Input material
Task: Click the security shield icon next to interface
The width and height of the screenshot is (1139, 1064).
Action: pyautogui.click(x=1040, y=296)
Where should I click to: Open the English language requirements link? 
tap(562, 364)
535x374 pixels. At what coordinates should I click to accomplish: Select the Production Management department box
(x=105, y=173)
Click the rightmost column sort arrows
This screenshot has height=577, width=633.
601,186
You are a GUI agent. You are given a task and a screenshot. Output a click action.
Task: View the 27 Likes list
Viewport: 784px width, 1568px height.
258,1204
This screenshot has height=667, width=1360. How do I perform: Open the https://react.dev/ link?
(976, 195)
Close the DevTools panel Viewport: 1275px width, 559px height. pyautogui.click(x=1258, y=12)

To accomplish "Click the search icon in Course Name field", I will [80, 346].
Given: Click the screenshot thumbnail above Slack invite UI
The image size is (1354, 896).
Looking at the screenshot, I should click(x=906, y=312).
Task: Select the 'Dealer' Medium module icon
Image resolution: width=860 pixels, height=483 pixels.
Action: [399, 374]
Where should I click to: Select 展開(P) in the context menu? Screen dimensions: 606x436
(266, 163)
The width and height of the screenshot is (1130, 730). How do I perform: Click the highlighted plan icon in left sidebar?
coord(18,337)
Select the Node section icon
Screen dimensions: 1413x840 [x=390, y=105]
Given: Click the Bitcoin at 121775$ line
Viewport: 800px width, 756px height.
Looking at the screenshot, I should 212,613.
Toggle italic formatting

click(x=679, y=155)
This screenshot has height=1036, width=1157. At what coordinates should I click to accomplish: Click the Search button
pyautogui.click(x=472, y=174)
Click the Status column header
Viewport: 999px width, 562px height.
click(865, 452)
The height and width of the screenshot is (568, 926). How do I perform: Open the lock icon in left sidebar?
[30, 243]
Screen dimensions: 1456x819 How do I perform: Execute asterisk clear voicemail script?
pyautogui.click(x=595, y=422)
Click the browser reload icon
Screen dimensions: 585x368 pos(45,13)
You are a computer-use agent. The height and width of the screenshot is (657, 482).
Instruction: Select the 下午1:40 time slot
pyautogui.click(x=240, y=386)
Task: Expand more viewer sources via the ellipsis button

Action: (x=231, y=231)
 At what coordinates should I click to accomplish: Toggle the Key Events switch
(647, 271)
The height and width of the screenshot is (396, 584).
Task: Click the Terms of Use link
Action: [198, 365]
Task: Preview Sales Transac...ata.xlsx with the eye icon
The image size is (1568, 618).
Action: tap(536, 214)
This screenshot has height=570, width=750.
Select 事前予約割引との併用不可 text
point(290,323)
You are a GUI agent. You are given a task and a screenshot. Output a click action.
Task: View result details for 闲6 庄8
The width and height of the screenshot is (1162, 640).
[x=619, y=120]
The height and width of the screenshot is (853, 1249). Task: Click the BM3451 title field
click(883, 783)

The request
Edit the data above by putting "Display" wherever "Viewport" appears, and leave every other part unchanged.

Result of this task
Task: Click the security shield icon next to interface
The width and height of the screenshot is (1139, 1064).
Action: pyautogui.click(x=1040, y=296)
Where should I click to: Open the English language requirements link? 
tap(562, 364)
535x374 pixels. At what coordinates should I click to accomplish: Select the Production Management department box
(x=105, y=173)
Click the rightmost column sort arrows
This screenshot has height=577, width=633.
601,186
You are a GUI agent. You are given a task and a screenshot. Output a click action.
Task: View the 27 Likes list
Display: 784px width, 1568px height.
258,1204
This screenshot has height=667, width=1360. How do I perform: Open the https://react.dev/ link?
(976, 195)
Close the DevTools panel Display: 1275px width, 559px height. pyautogui.click(x=1258, y=12)

To accomplish "Click the search icon in Course Name field", I will [80, 346].
Given: Click the screenshot thumbnail above Slack invite UI
The image size is (1354, 896).
Looking at the screenshot, I should click(x=906, y=312).
Task: Select the 'Dealer' Medium module icon
Image resolution: width=860 pixels, height=483 pixels.
Action: [399, 374]
Where should I click to: Select 展開(P) in the context menu? Screen dimensions: 606x436
(266, 163)
The width and height of the screenshot is (1130, 730). How do I perform: Click the highlighted plan icon in left sidebar?
coord(18,337)
Select the Node section icon
Screen dimensions: 1413x840 [x=390, y=105]
Given: Click the Bitcoin at 121775$ line
Display: 800px width, 756px height.
Looking at the screenshot, I should 212,613.
Toggle italic formatting

click(x=679, y=155)
This screenshot has height=1036, width=1157. At what coordinates should I click to accomplish: Click the Search button
pyautogui.click(x=472, y=174)
Click the Status column header
Display: 999px width, 562px height.
click(865, 452)
The height and width of the screenshot is (568, 926). How do I perform: Open the lock icon in left sidebar?
[30, 243]
Screen dimensions: 1456x819 How do I perform: Execute asterisk clear voicemail script?
pyautogui.click(x=595, y=422)
Click the browser reload icon
Screen dimensions: 585x368 pos(45,13)
You are a computer-use agent. The height and width of the screenshot is (657, 482).
Instruction: Select the 下午1:40 time slot
pyautogui.click(x=240, y=386)
Task: Expand more viewer sources via the ellipsis button

Action: (x=231, y=231)
 At what coordinates should I click to accomplish: Toggle the Key Events switch
(647, 271)
The height and width of the screenshot is (396, 584).
Task: Click the Terms of Use link
Action: [198, 365]
Task: Preview Sales Transac...ata.xlsx with the eye icon
The image size is (1568, 618).
Action: tap(536, 214)
This screenshot has height=570, width=750.
Select 事前予約割引との併用不可 text
point(290,323)
You are a GUI agent. You are given a task and a screenshot. Output a click action.
Task: View result details for 闲6 庄8
The width and height of the screenshot is (1162, 640).
[x=619, y=120]
The height and width of the screenshot is (853, 1249). Task: Click the BM3451 title field
click(883, 783)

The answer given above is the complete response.